--- What is expected ---
In the items below, starting with the line that contains "Identify the location of tab-month: Month." and going on through the end of the items, replace "screenshot" with "screen capture" and write those lines again with nothing else changed. Leave the pictures out of your answer.

--- Records provided ---

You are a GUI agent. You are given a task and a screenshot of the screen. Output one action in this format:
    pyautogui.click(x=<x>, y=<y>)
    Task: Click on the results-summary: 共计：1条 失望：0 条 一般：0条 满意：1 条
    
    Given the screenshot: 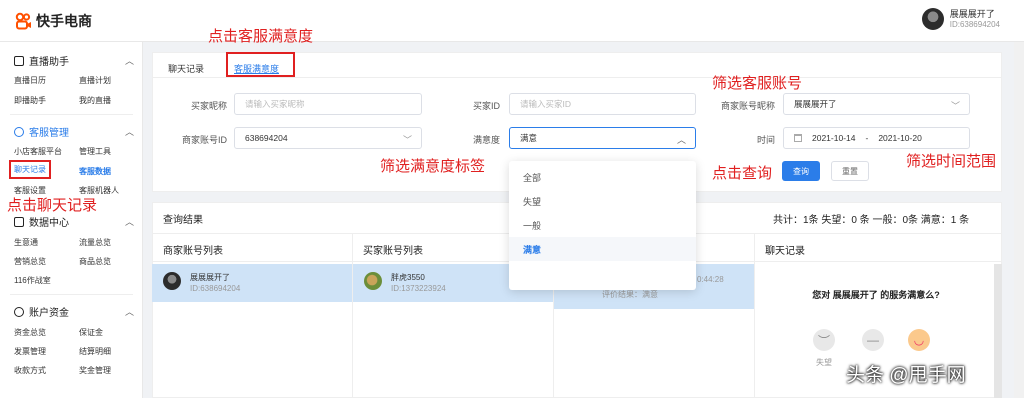 What is the action you would take?
    pyautogui.click(x=872, y=220)
    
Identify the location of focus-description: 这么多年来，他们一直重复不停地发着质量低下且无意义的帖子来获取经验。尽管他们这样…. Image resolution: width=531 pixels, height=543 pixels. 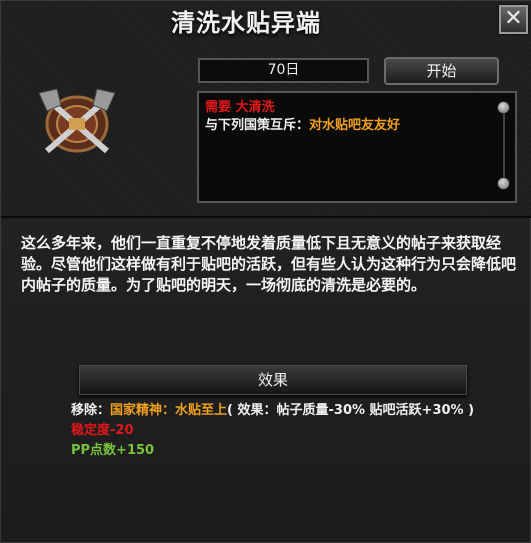
(269, 264).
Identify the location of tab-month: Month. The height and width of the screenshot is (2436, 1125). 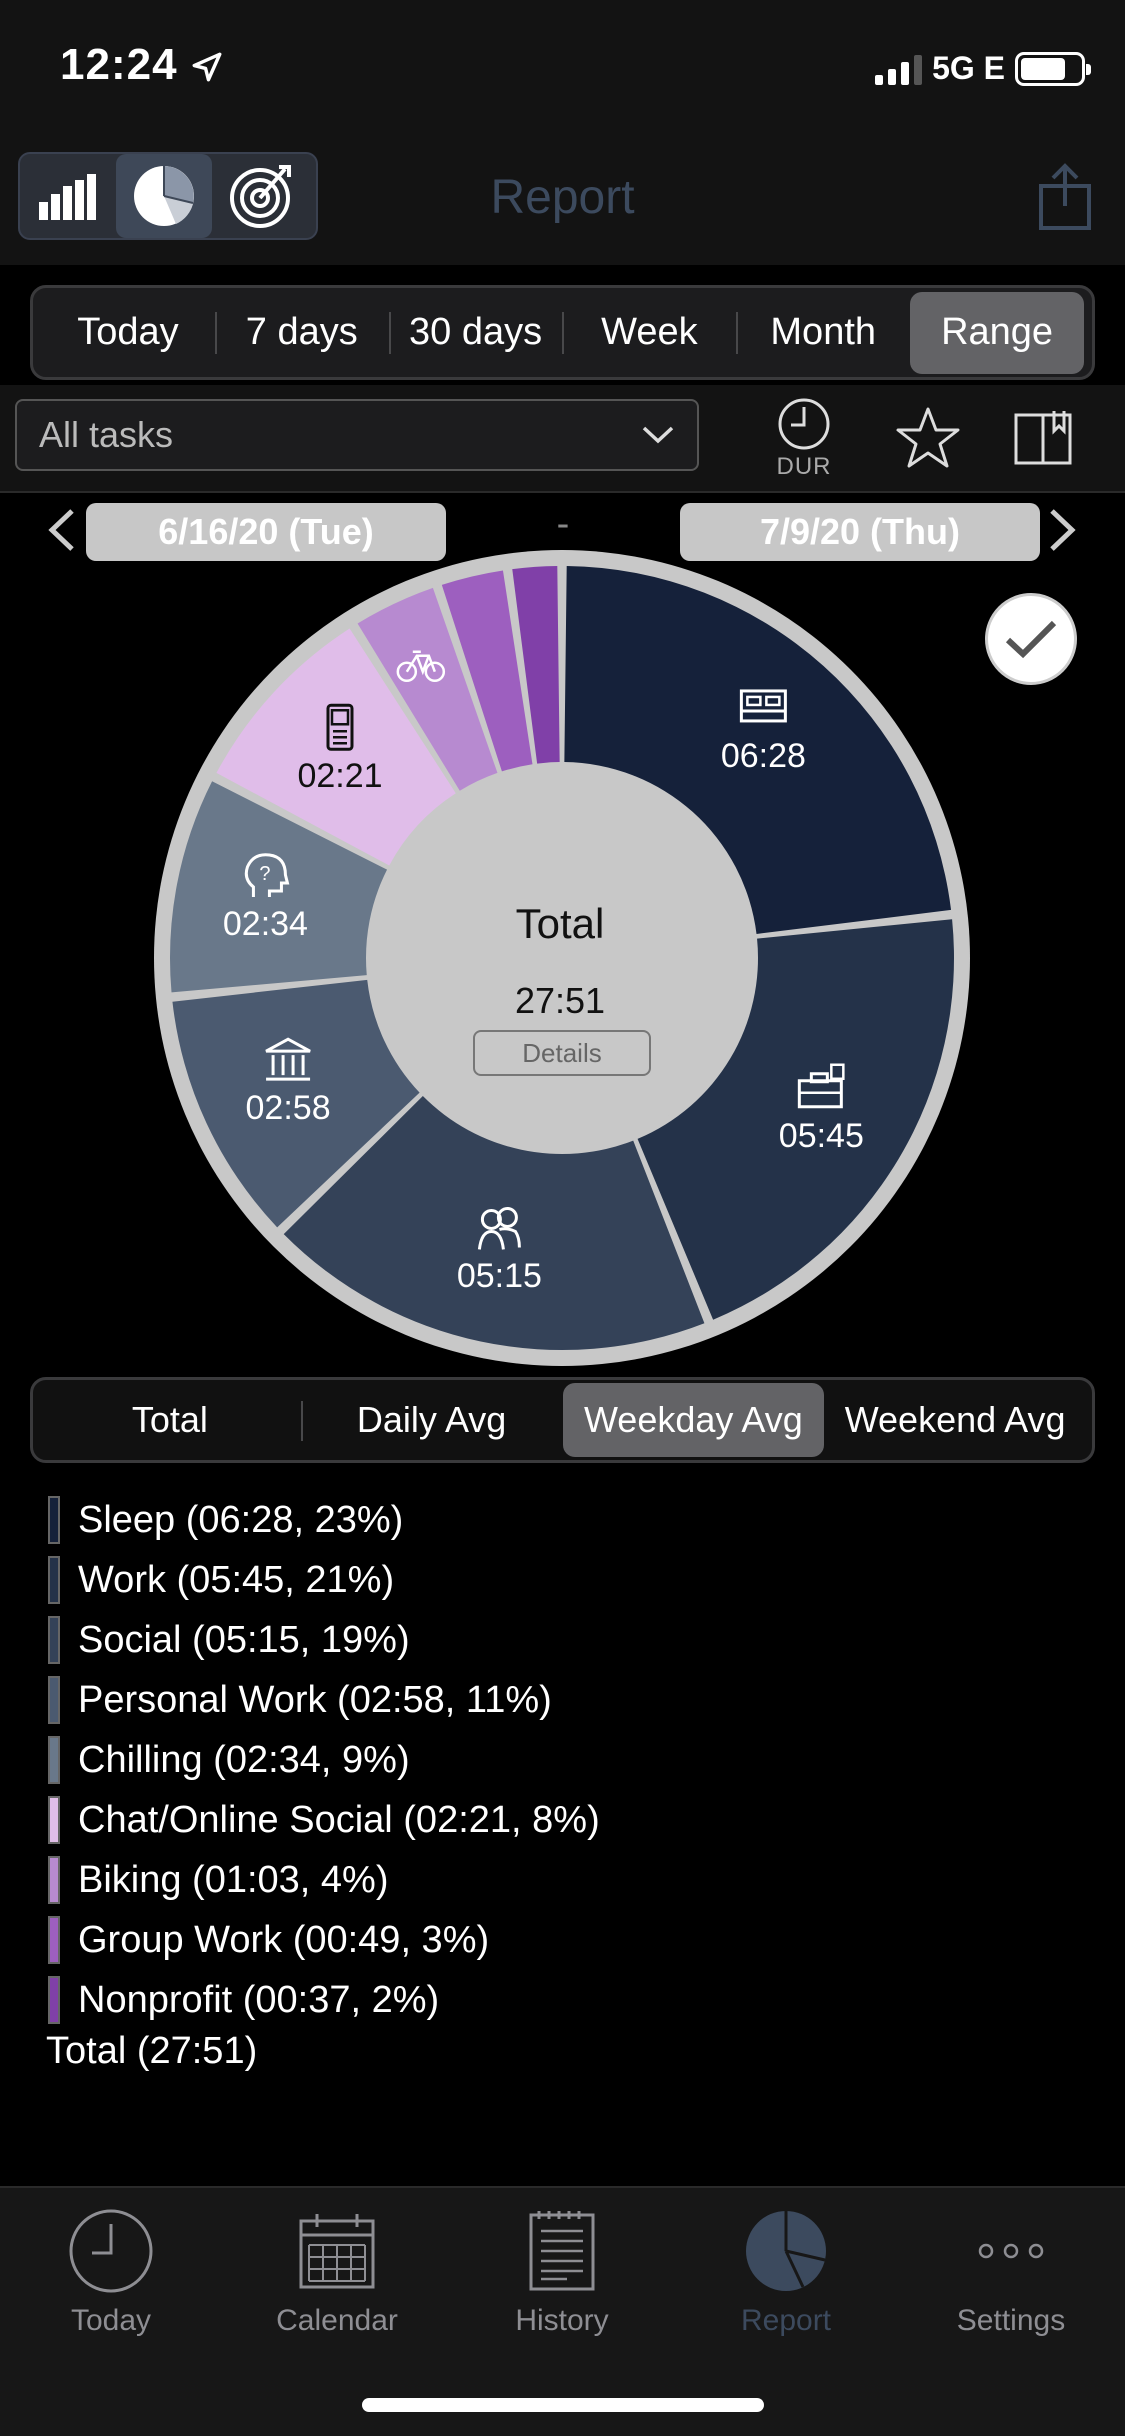
(823, 333).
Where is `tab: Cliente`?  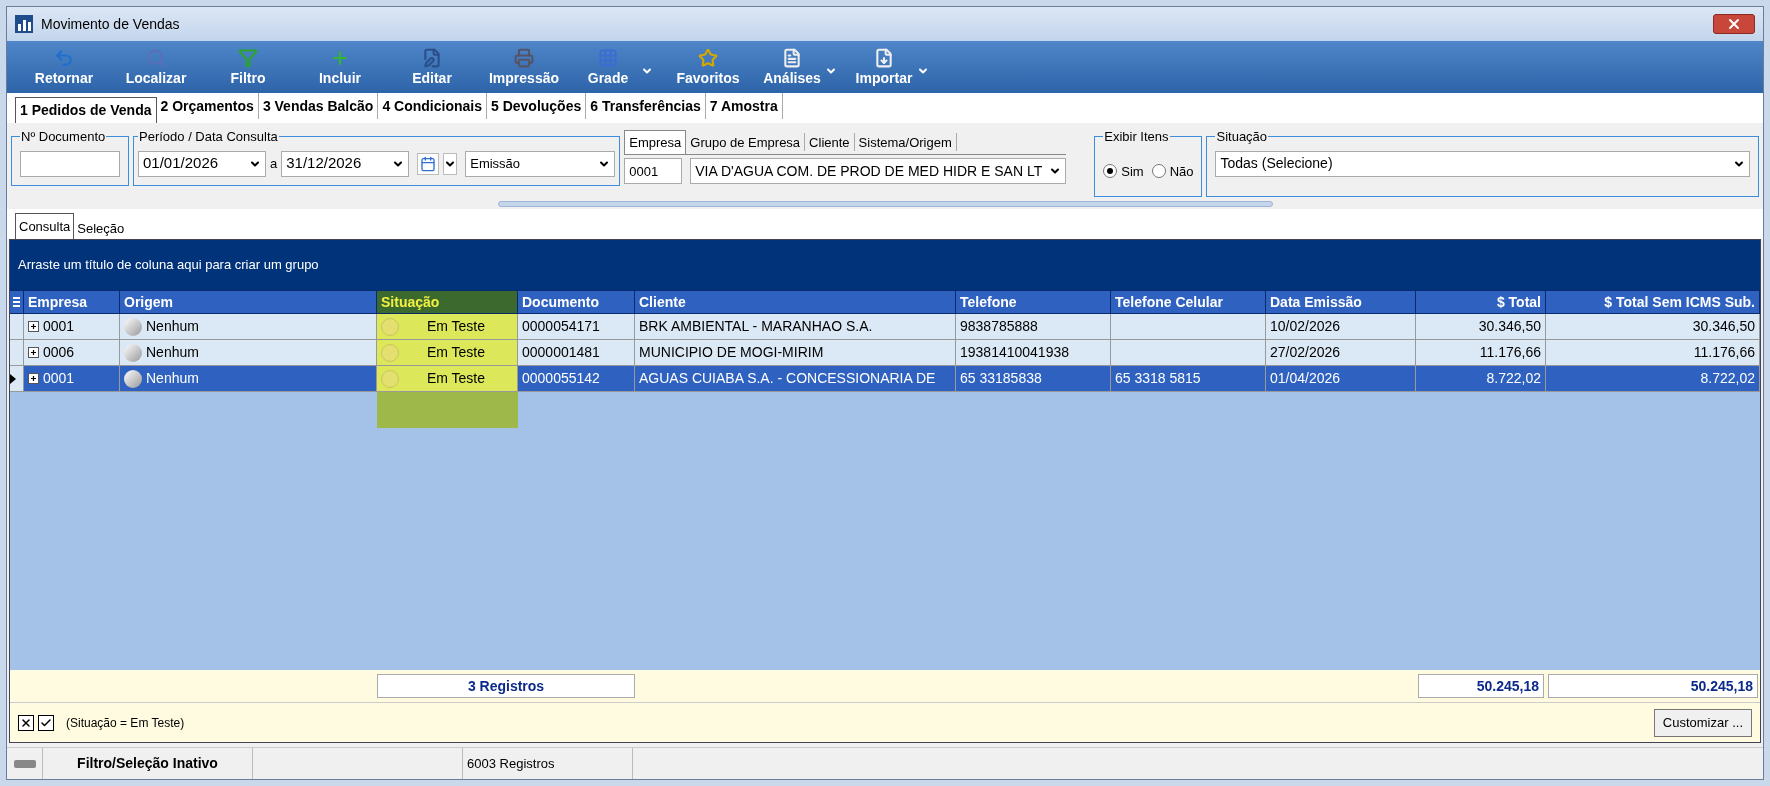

--- Written response ---
Identify the location of tab-month: Month. The height and width of the screen capture is (2436, 1125). 
(823, 333).
Where is `tab: Cliente`?  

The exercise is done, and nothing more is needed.